2Je tiens à vous faire part de ma très grande satisfaction de voir que pour la septième année consécutive, devant un public toujours aussi nombreux, cette journée illustre la vivacité de la recherche à l’Université Toulouse Capitole.
3Les colloques organisés dans notre université permettent de montrer que la recherche en droit existe, contrairement à ce qu’une opinion commune souvent véhiculée laisse croire, qu’elle est féconde et de très grande qualité, qu’elle n’est pas seulement académique mais également pratique, le lien fort, constant et essentiel qui unit les professionnels du droit et l’université en témoigne.
4Ces journées de réflexion montrent et démontrent, et cela est toujours très utile dans le monde contemporain qui perd parfois les bons repères, combien le rôle de l’université dans notre société est important et doit être valorisé.
5Son rôle est essentiel tant dans la formation initiale des étudiants que dans la recherche, les deux étant indissociables et caractérisant ses missions premières.
6Le rôle de l’université doit être également déterminant dans sa contribution à des sujets de société aussi fondamentaux que celui qui est abordé aujourd’hui : la laïcité.
7Il est de la responsabilité des universités et des universitaires, d’assumer ce rôle sociétal en interpellant sur des sujets fondamentaux pour l’avenir et la réussite du vivre ensemble, comme peut l’être le thème de la laïcité.

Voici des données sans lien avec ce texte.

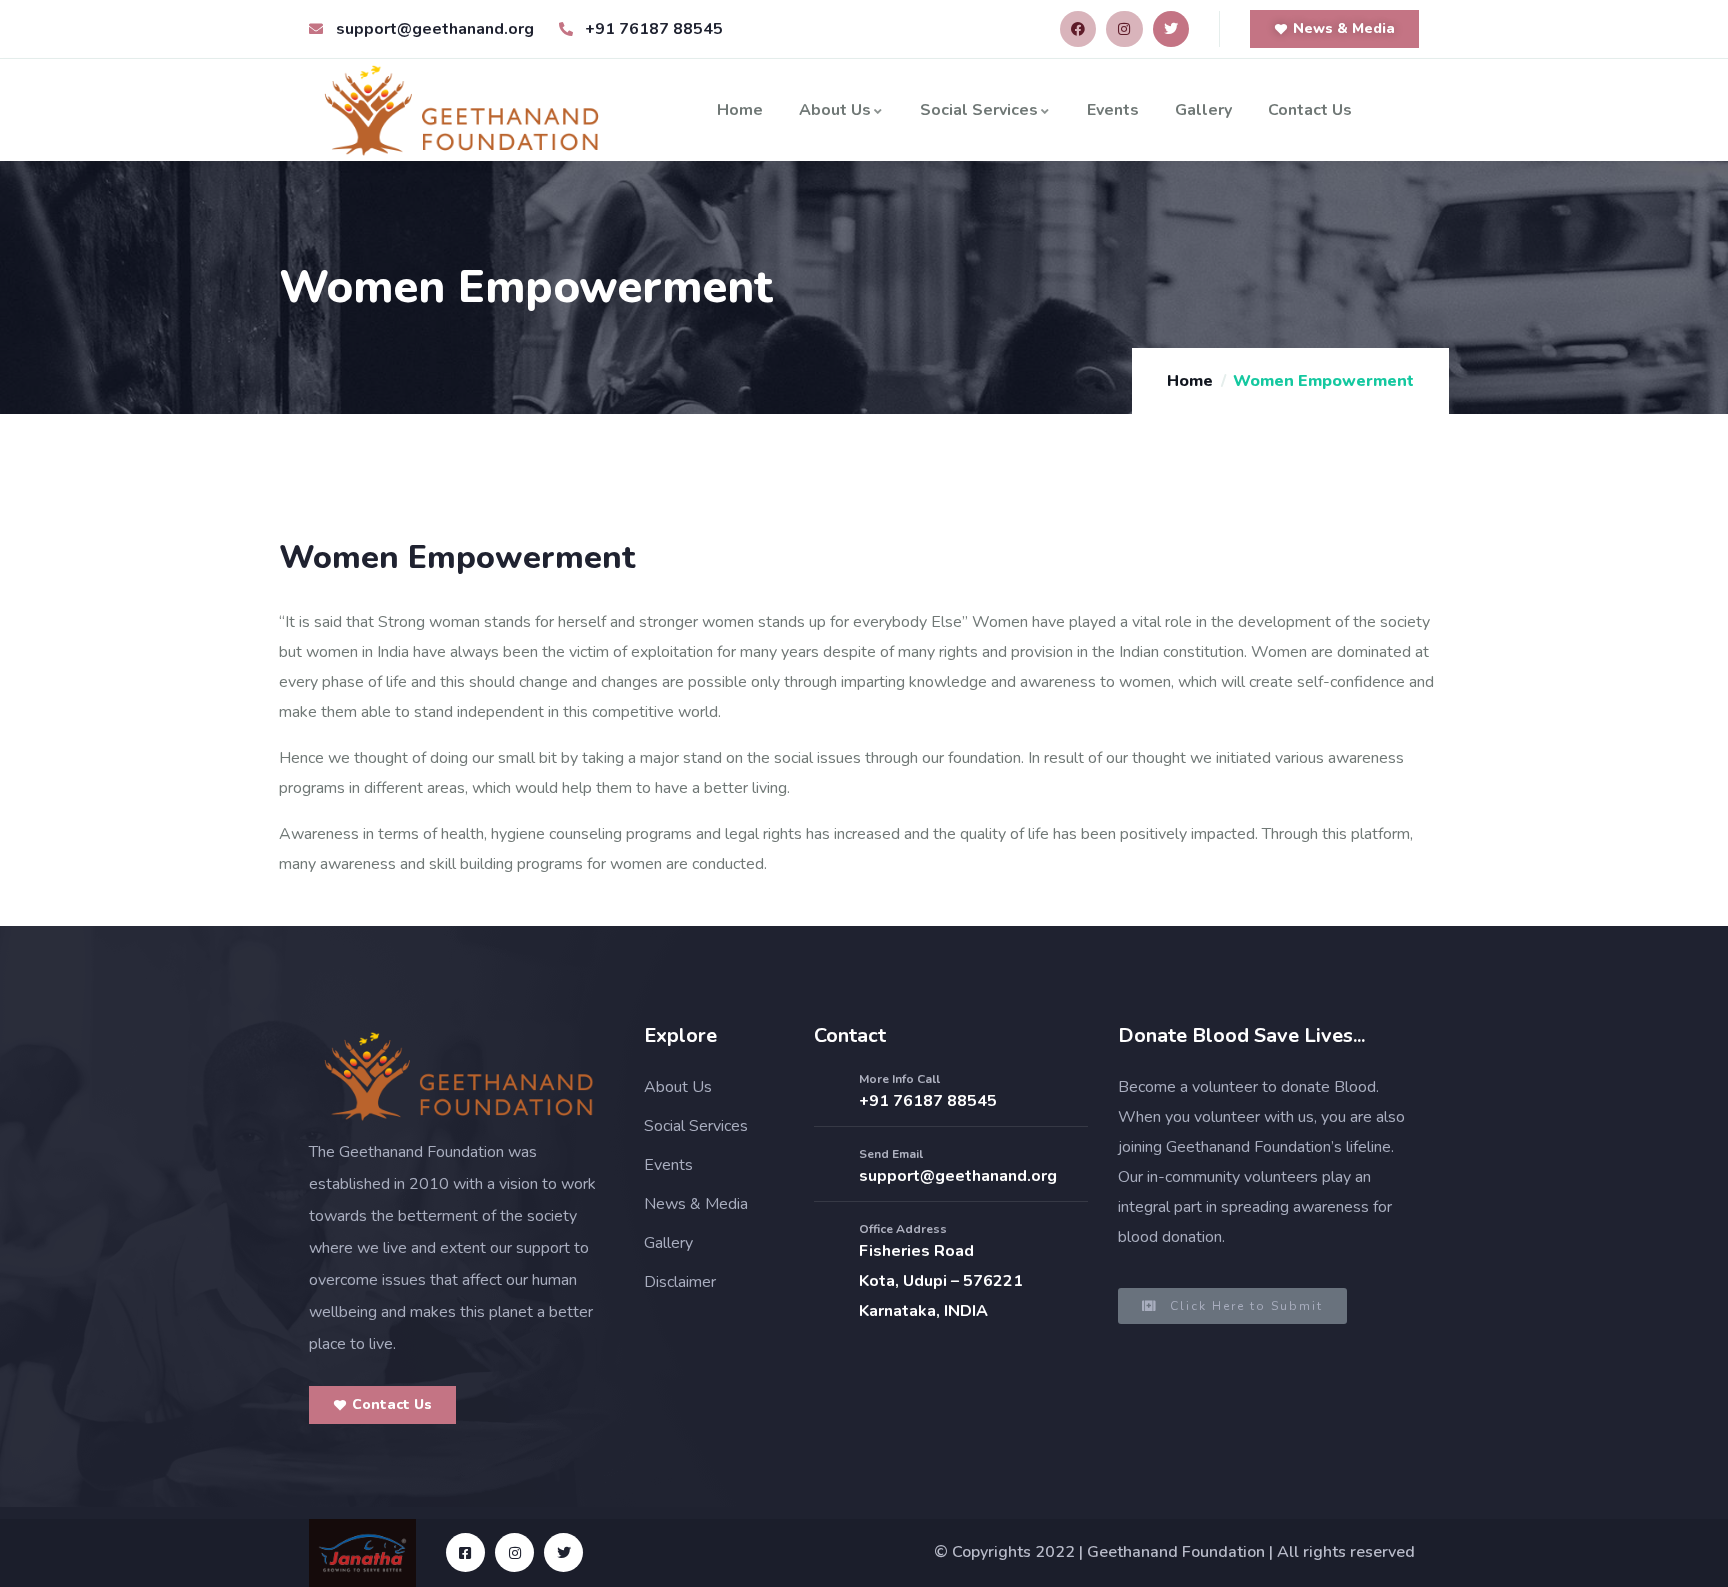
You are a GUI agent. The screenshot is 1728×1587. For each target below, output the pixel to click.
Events (1113, 110)
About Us (835, 110)
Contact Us (1310, 110)
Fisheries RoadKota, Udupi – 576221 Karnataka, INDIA (941, 1281)
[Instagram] (1124, 29)
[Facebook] (1078, 29)
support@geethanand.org (958, 1176)
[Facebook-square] (465, 1552)
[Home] (462, 110)
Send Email (891, 1154)
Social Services (979, 110)
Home (740, 110)
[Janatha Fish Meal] (362, 1553)
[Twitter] (1171, 29)
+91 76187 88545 (928, 1101)
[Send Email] (829, 1167)
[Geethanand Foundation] (459, 1076)
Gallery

Il est de la responsabilité des universités et des universitaires - en l’occurrence les professeurs des facultés de droit -, de contribuer à apporter le regard objectif du juriste et ainsi de permettre autant que faire se peut, d’éviter les fausses interprétations, les instrumentalisations, les transgressions et de favoriser au contraire le débat, la confrontation des idées, la compréhension et l’ouverture d’esprit.

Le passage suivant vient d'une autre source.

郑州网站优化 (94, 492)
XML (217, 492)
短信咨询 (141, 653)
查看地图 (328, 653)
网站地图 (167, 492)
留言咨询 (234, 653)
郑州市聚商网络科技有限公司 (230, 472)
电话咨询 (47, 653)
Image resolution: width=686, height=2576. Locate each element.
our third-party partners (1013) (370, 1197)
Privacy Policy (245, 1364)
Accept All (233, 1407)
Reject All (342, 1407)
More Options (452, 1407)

8En France, nous avons conçu un principe de laïcité universaliste, séparant résolument le religieux et la chose publique. La société évoluant en permanence, il est normal que le principe de laïcité soit sans cesse confronté à l’épreuve des faits, à la réalité quotidienne et aux diversités qui caractérise notre monde contemporain.
9La laïcité, valeur républicaine fondamentale, principe d’organisation de l’État, est sujette à une conquête permanente. Conquête de l’émancipation, rempart protecteur, garantie de neutralité, la laïcité renvoie chacun d’entre nous à son statut d’individu libre, à son autonomie morale et intellectuelle, hors de toute communauté de soutien ou d’affiliation.
10Les six précédentes journées ont permis d’aborder la laïcité dans tous ses états et de poser des questions essentielles et souvent brulantes d’actualité. Je vous en rappelle les thèmes : Laïcité ensemble une société de droit ; Europe et laïcité ; La laïcité s’enseigne-t-elle ? ; Le sens de la laïcité : Le vrai défi de la démocratie ; La laïcité à l’œuvre et à l’épreuve.
11Malgré l’étendue de la réflexion déjà menée, la richesse du sujet n’est pas épuisée puisque cette année encore un thème nouveau a été trouvé autour de cette question de la laïcité.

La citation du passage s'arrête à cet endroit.